## [TEXT FOR ANALYSIS]
********
- Episode no.: Season 12 Episode 12
- Directed by: John Holmquist
- Written by: Ted Jessup
- Production code: BACX11
- Original air date: March 9, 2014

Guest appearances
- Lauren Bacall as Evelyn; Carrie Fisher as Angela; Ariana Grande as Italian Daughter;

Episode chronology
| ← Previous "Brian's a Bad Father" | Next → "3 Acts of God" |
- Family Guy season 12

= Mom's the Word =

"Mom's the Word" is the twelfth episode of the twelfth season of the animated comedy series Family Guy and the 222nd episode overall. It aired on Fox in the United States on March 9, 2014, and is directed by John Holmquist and written by Ted Jessup. In the episode Peter's mother, Thelma Griffin, dies of a stroke. After the funeral, Thelma's friend Evelyn arrives to support Peter, but ends up kissing him. The episode marked Lauren Bacall's final television role.
********
## [EXERCISE SET]
**a.** According to the article on "Mom's the Word," who wrote the episode?
**b.** Summarize the article on "Mom's the Word" in two sentences.
********
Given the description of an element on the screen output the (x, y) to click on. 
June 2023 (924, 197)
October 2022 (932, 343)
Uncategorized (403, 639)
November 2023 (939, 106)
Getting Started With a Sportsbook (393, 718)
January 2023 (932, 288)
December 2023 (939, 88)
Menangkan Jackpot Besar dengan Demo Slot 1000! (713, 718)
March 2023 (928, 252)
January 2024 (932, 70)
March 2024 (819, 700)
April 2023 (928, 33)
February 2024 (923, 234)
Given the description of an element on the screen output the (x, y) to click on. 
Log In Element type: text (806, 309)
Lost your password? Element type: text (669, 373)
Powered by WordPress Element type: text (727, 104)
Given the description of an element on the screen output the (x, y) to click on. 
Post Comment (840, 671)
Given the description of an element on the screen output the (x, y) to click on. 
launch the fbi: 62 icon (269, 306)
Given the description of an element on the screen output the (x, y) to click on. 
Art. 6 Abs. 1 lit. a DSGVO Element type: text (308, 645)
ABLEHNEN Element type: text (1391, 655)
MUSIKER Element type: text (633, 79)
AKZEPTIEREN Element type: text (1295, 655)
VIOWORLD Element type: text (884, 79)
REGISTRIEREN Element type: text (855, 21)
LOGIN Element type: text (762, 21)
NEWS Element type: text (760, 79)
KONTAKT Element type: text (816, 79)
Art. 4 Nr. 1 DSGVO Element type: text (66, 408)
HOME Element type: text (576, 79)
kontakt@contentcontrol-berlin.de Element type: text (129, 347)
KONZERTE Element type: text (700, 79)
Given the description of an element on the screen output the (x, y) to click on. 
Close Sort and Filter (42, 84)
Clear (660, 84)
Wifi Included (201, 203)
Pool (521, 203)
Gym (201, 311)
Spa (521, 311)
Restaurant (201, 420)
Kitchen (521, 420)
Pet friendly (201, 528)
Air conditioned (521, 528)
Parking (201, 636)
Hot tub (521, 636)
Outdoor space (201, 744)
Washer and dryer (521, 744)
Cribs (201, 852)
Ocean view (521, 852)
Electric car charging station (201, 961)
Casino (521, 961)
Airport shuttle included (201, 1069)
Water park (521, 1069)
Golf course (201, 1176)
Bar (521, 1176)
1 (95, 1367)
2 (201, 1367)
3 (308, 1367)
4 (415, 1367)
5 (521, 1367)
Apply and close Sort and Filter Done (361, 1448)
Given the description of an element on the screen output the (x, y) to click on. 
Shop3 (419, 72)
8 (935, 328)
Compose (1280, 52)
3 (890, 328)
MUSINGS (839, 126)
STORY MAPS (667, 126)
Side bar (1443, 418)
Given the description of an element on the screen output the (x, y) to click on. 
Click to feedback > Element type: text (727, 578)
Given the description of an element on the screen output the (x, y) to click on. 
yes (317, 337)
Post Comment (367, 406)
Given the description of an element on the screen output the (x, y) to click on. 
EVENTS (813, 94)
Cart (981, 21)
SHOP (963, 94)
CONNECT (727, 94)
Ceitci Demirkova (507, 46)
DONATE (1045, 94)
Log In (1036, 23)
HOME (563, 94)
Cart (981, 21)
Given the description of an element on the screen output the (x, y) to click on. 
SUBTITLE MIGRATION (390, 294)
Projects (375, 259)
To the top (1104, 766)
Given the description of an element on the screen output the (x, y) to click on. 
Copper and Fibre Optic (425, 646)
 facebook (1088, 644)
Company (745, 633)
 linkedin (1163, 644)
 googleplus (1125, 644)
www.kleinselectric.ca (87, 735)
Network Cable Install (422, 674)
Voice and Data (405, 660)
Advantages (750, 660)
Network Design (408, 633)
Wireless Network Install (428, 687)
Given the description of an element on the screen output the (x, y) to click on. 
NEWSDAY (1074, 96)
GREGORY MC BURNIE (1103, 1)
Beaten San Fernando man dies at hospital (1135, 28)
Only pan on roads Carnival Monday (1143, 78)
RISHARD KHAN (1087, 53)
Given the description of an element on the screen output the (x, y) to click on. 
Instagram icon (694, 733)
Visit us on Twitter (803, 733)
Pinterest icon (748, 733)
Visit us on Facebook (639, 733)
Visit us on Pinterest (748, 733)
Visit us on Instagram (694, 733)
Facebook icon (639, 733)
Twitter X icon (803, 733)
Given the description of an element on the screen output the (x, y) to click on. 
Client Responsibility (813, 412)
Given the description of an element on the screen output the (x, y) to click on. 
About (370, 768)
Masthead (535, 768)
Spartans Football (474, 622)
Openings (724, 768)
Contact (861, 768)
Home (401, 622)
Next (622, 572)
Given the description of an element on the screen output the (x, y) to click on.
********
## [SOLUTION LIST]
**a.** Ted Jessup

**b.** "Mom's the Word" is the twelfth episode of Family Guy's twelfth season and the series' 222nd episode overall; it aired on Fox on March 9, 2014, directed by John Holmquist and written by Ted Jessup. In it, Peter's mother Thelma dies of a stroke, and her friend Evelyn comes to support Peter after the funeral but ends up kissing him, a role that was Lauren Bacall's last on television.